Bab. 46

307 9 0
                                    

Beberapa hari hidup Noza rasanya begitu damai tidak mendengar suara laki-laki itu. Tidak melihat wujudnya. Andai bisa terus begitu, hidup Noza pasti jauh akan lebih tenang. 

"Ibu mau kepasar, kamu mau nitip apa?" Tawar bu Maryam sebelum beranjak. 

"Ikut boleh bu, Noza sumpek dirumah." Ujar Noza yang berhari-hari tertahan didalam kamar. 

"Iya, boleh sayang. Tapi ngangkot, suka lama, kamu nggak apa-apa?"

"Nggak apa-apa buk, kan sama ibuk." Jawabnya lebih tenang. 

Ibu dan anak itu jalan beriringan keluar dari rumah. Berjalan normal meninggalkan halaman. Lintang yang kebeteluan pagi itu tengah di balkon kamarnya, seperti angin segar bisa melihat Noza kembali. 

Gegas Lintang keluar kamar, menyambar kunci mobil yang terdampar di meja. Ia mengeluarkan mobilnya dari garasi. Hatinya tiba-tiba tergerak ingin melakukan sesuatu agar bisa berkomunikasi dengan perempuan itu. 

"Bu, mau kepasar? Biar Lintang antar ya?" Suara klakson mobil menepi tepat disamping bu Maryam dan Noza. 
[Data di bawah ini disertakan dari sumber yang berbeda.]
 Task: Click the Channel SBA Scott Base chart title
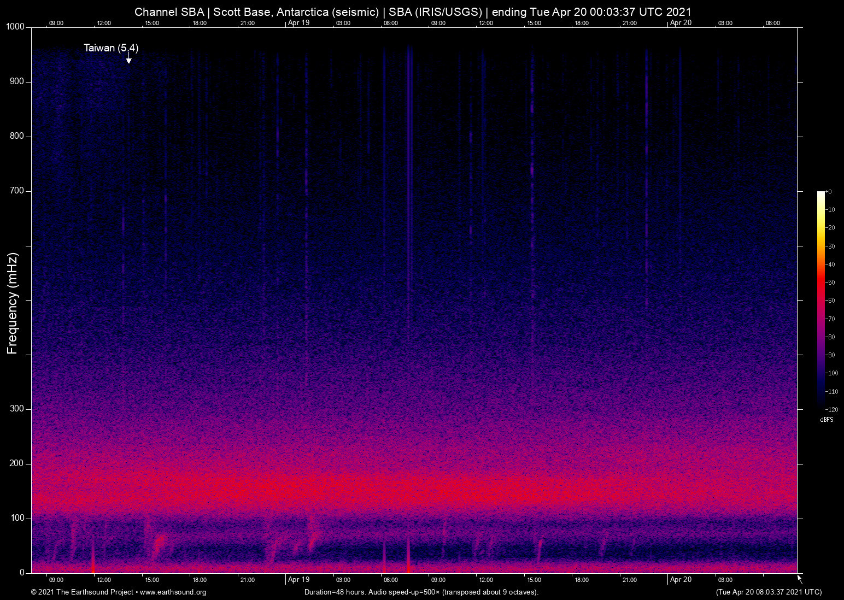click(413, 12)
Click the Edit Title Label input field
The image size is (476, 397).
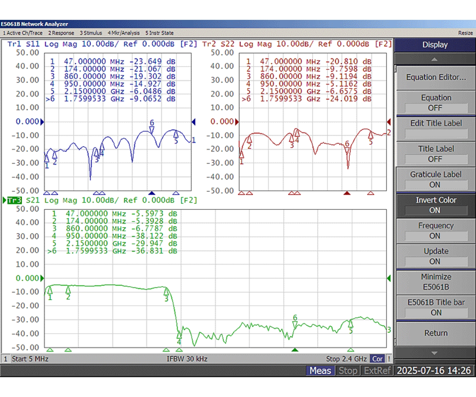click(x=436, y=134)
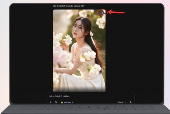Download the generated image via top-right icon
The width and height of the screenshot is (170, 114).
point(103,13)
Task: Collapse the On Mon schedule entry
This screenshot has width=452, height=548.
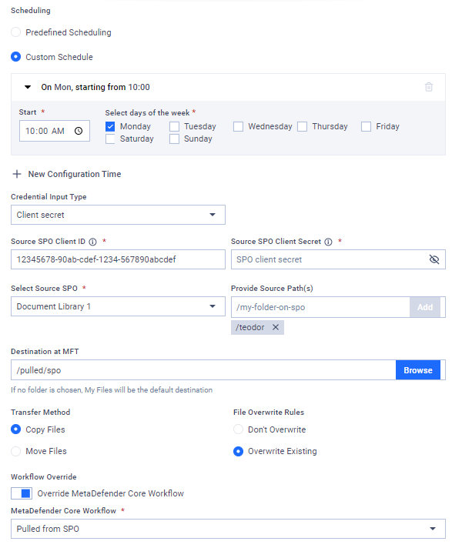Action: tap(28, 87)
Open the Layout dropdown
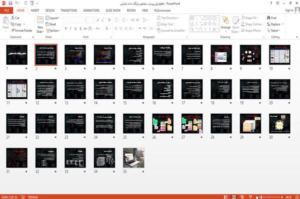300x199 pixels. [x=53, y=18]
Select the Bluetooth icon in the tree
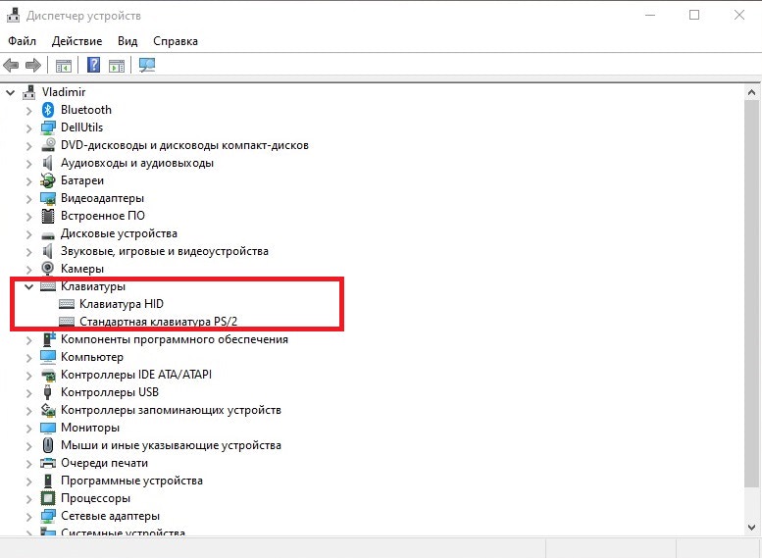 pyautogui.click(x=48, y=110)

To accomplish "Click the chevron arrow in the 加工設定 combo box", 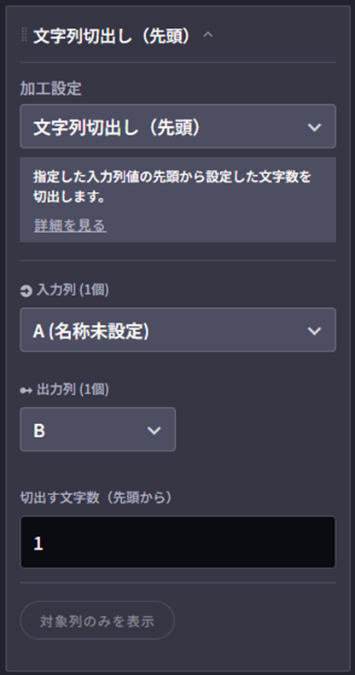I will [x=315, y=127].
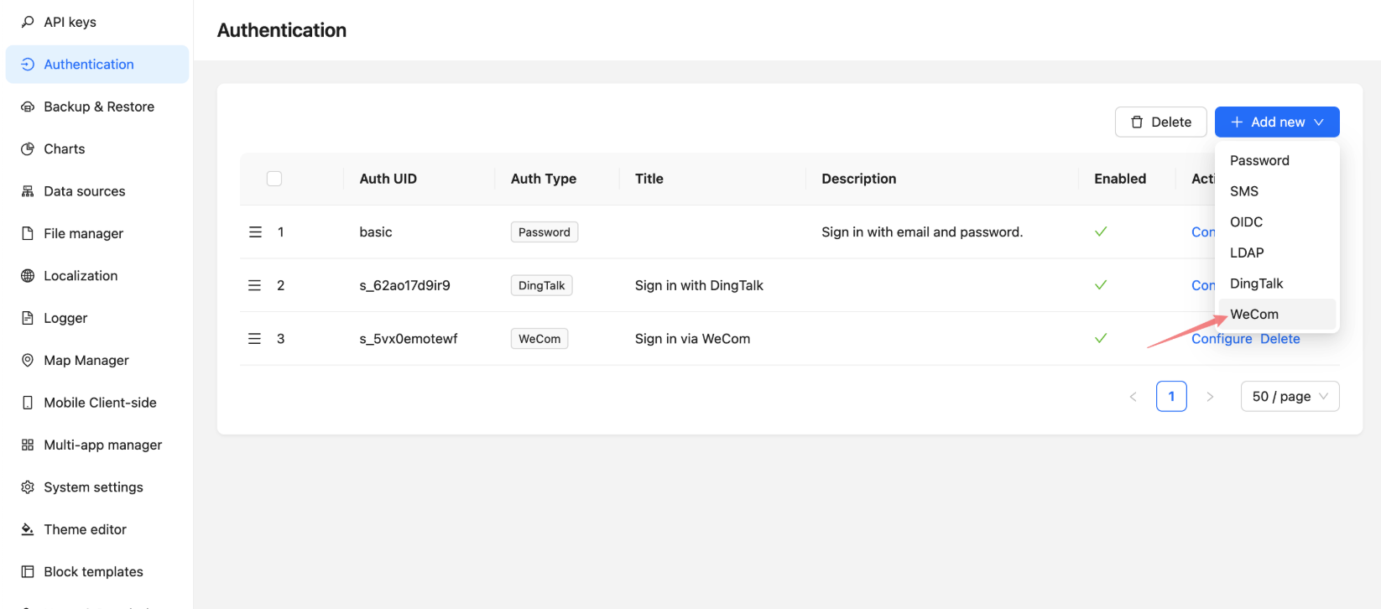Screen dimensions: 1381x609
Task: Click Configure link for the WeCom row
Action: pos(1222,340)
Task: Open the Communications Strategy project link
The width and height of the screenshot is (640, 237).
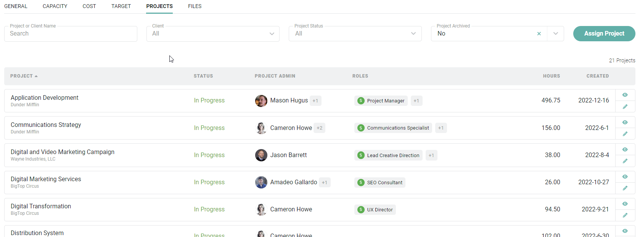Action: pos(46,125)
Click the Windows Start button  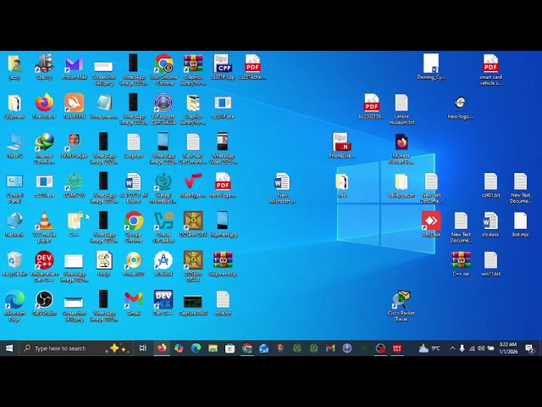coord(9,348)
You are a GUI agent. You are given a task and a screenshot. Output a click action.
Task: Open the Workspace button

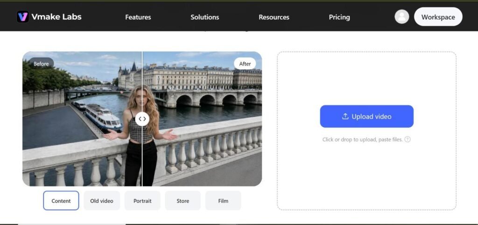438,17
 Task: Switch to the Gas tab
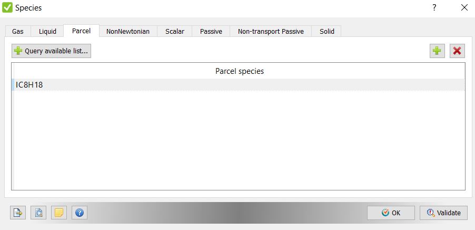coord(18,31)
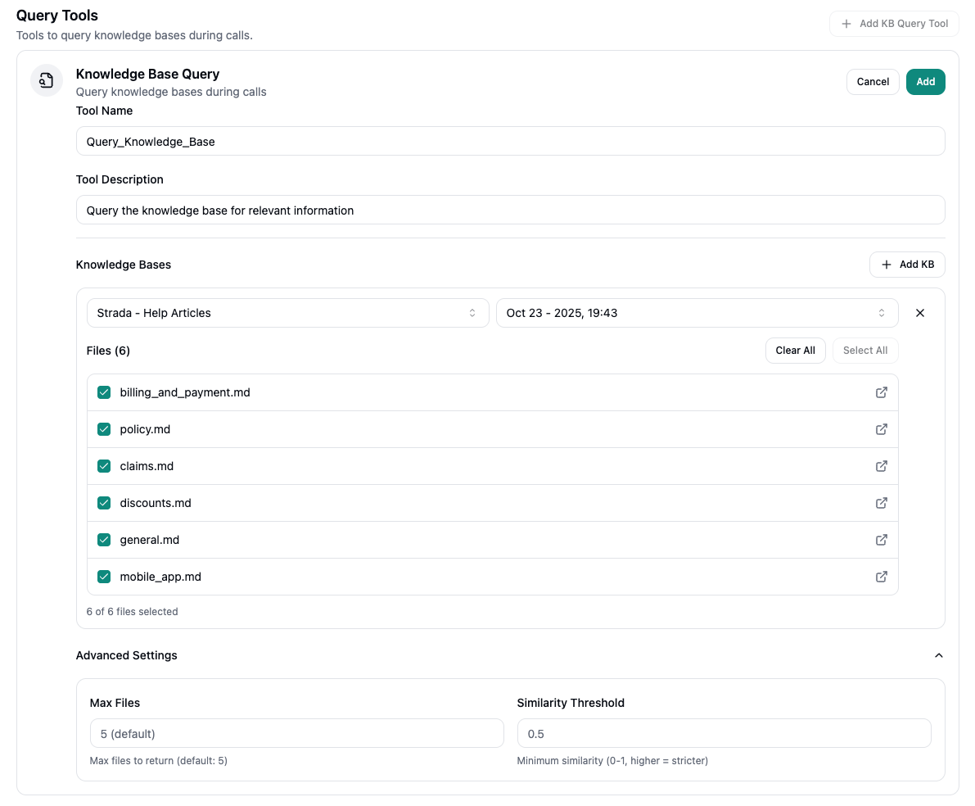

Bu Maryam tidak langsung menjawab. Dia lebih dulu meminta persetujuan Noza mau atau tidak. Nyatanya Noza menggeleng, ia lebih nyaman kepanasan dengan angkot daripada harus satu mobil dengan Lintang. 

"Maaf mas Lintang, kita ngangkot saja, nanti didepan banyak." Tolak bu Maryam sopan. 

"Tapi jalan kaki sampai depan jauh buk, biar Lintang antar saja." 

"Buk, cepetan jalannya, Noza nggak mau." Kata perempuan itu tak ingin banyak bicara dengan Lintang. 

"Iya" Jawab bu Maryam sembari menuntun tangan Noza. 

Lintang tak bisa memaksa, Noza terlihat begitu dingin. Bahkan berbicara dengannya, menatapnya saja enggan. Lintang mulai tidak nyaman, tapi ia tahan-tahan sendiri. Apalagi saat tubuhnya seperti ingin dekat. 

***

Lintang mencoba menghibur diri dengan keluar. Menghubungi Alshan untuk menemaninya. 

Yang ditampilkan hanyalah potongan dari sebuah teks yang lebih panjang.